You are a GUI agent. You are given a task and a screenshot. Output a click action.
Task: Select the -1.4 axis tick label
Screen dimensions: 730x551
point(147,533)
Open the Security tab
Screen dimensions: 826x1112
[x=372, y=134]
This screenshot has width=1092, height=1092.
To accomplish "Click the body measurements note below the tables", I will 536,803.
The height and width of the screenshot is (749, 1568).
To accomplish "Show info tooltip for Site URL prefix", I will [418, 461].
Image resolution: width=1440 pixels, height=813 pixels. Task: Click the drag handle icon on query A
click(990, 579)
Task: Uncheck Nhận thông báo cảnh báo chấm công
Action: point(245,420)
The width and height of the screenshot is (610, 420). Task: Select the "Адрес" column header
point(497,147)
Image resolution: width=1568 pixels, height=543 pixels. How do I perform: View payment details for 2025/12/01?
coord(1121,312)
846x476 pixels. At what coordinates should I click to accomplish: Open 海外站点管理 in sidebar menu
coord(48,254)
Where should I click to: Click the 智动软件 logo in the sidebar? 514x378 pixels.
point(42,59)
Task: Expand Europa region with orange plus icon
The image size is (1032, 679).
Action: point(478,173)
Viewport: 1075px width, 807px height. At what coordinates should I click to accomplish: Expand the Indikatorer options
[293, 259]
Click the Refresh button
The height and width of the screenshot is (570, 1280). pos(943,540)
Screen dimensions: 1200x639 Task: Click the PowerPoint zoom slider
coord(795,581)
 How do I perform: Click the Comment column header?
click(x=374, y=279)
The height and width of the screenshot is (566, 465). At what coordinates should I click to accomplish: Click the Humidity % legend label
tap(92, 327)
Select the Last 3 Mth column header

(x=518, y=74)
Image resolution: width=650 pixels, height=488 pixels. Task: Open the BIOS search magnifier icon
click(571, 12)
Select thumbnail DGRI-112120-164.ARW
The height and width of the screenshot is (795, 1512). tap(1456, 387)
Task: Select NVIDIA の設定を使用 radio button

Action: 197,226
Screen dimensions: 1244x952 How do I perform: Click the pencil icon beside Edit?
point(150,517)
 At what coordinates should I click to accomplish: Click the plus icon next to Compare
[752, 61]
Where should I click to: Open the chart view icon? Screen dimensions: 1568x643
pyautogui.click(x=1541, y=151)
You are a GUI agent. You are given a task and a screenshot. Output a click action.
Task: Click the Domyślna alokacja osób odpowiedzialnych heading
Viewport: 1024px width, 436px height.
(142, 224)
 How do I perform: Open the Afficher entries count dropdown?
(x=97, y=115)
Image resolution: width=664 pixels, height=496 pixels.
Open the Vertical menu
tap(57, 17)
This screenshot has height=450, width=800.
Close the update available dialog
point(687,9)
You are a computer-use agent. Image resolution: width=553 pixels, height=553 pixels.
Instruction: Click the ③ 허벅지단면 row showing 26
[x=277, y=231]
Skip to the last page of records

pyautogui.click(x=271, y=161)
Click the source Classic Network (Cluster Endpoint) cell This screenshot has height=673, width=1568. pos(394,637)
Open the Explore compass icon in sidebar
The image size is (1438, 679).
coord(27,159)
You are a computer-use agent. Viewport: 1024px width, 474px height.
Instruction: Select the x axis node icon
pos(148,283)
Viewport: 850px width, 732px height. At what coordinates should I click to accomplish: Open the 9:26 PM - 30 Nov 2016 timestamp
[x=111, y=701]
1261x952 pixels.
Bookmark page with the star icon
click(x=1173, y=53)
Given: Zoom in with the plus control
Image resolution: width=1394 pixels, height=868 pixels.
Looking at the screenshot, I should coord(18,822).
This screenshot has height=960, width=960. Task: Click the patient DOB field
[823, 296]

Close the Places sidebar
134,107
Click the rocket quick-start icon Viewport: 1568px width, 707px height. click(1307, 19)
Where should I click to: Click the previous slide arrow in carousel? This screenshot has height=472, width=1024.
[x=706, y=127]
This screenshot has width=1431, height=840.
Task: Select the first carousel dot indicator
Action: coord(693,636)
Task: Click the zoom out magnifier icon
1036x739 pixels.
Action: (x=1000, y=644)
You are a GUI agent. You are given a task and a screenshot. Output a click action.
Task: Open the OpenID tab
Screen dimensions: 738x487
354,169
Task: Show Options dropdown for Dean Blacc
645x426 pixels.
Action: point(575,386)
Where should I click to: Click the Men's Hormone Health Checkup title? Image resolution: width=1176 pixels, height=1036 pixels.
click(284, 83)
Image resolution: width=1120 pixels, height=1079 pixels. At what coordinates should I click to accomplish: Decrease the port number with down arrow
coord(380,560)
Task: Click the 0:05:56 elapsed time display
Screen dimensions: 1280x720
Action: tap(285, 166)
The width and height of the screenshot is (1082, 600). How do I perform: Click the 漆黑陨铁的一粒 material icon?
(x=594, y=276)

• [Directions for this task] In full and exactly, transcribe the material above.

• [Solution to the problem]
You are a GUI agent. You are given a task and a screenshot. Output a click action.
Task: Select the -1.4 axis tick label
Screen dimensions: 730x551
point(147,533)
Open the Security tab
Screen dimensions: 826x1112
[x=372, y=134]
This screenshot has width=1092, height=1092.
To accomplish "Click the body measurements note below the tables", I will 536,803.
The height and width of the screenshot is (749, 1568).
To accomplish "Show info tooltip for Site URL prefix", I will [418, 461].
Image resolution: width=1440 pixels, height=813 pixels. Task: Click the drag handle icon on query A
click(990, 579)
Task: Uncheck Nhận thông báo cảnh báo chấm công
Action: point(245,420)
The width and height of the screenshot is (610, 420). Task: Select the "Адрес" column header
point(497,147)
Image resolution: width=1568 pixels, height=543 pixels. How do I perform: View payment details for 2025/12/01?
coord(1121,312)
846x476 pixels. At what coordinates should I click to accomplish: Open 海外站点管理 in sidebar menu
coord(48,254)
Where should I click to: Click the 智动软件 logo in the sidebar? 514x378 pixels.
point(42,59)
Task: Expand Europa region with orange plus icon
The image size is (1032, 679).
Action: point(478,173)
Viewport: 1075px width, 807px height. At what coordinates should I click to accomplish: Expand the Indikatorer options
[293, 259]
Click the Refresh button
The height and width of the screenshot is (570, 1280). pos(943,540)
Screen dimensions: 1200x639 Task: Click the PowerPoint zoom slider
coord(795,581)
 How do I perform: Click the Comment column header?
click(x=374, y=279)
The height and width of the screenshot is (566, 465). At what coordinates should I click to accomplish: Click the Humidity % legend label
tap(92, 327)
Select the Last 3 Mth column header

(x=518, y=74)
Image resolution: width=650 pixels, height=488 pixels. Task: Open the BIOS search magnifier icon
click(571, 12)
Select thumbnail DGRI-112120-164.ARW
The height and width of the screenshot is (795, 1512). tap(1456, 387)
Task: Select NVIDIA の設定を使用 radio button

Action: 197,226
Screen dimensions: 1244x952 How do I perform: Click the pencil icon beside Edit?
point(150,517)
 At what coordinates should I click to accomplish: Click the plus icon next to Compare
[752, 61]
Where should I click to: Open the chart view icon? Screen dimensions: 1568x643
pyautogui.click(x=1541, y=151)
You are a GUI agent. You are given a task and a screenshot. Output a click action.
Task: Click the Domyślna alokacja osób odpowiedzialnych heading
Viewport: 1024px width, 436px height.
(142, 224)
 How do I perform: Open the Afficher entries count dropdown?
(x=97, y=115)
Image resolution: width=664 pixels, height=496 pixels.
Open the Vertical menu
tap(57, 17)
This screenshot has height=450, width=800.
Close the update available dialog
point(687,9)
You are a computer-use agent. Image resolution: width=553 pixels, height=553 pixels.
Instruction: Click the ③ 허벅지단면 row showing 26
[x=277, y=231]
Skip to the last page of records

pyautogui.click(x=271, y=161)
Click the source Classic Network (Cluster Endpoint) cell This screenshot has height=673, width=1568. pos(394,637)
Open the Explore compass icon in sidebar
The image size is (1438, 679).
coord(27,159)
You are a computer-use agent. Viewport: 1024px width, 474px height.
Instruction: Select the x axis node icon
pos(148,283)
Viewport: 850px width, 732px height. At what coordinates should I click to accomplish: Open the 9:26 PM - 30 Nov 2016 timestamp
[x=111, y=701]
1261x952 pixels.
Bookmark page with the star icon
click(x=1173, y=53)
Given: Zoom in with the plus control
Image resolution: width=1394 pixels, height=868 pixels.
Looking at the screenshot, I should coord(18,822).
This screenshot has height=960, width=960. Task: Click the patient DOB field
[823, 296]

Close the Places sidebar
134,107
Click the rocket quick-start icon Viewport: 1568px width, 707px height. click(1307, 19)
Where should I click to: Click the previous slide arrow in carousel? This screenshot has height=472, width=1024.
[x=706, y=127]
This screenshot has width=1431, height=840.
Task: Select the first carousel dot indicator
Action: coord(693,636)
Task: Click the zoom out magnifier icon
1036x739 pixels.
Action: (x=1000, y=644)
You are a GUI agent. You are given a task and a screenshot. Output a click action.
Task: Open the OpenID tab
Screen dimensions: 738x487
354,169
Task: Show Options dropdown for Dean Blacc
645x426 pixels.
Action: point(575,386)
Where should I click to: Click the Men's Hormone Health Checkup title? Image resolution: width=1176 pixels, height=1036 pixels.
click(284, 83)
Image resolution: width=1120 pixels, height=1079 pixels. At what coordinates should I click to accomplish: Decrease the port number with down arrow
coord(380,560)
Task: Click the 0:05:56 elapsed time display
Screen dimensions: 1280x720
Action: tap(285, 166)
The width and height of the screenshot is (1082, 600). How do I perform: Click the 漆黑陨铁的一粒 material icon?
(x=594, y=276)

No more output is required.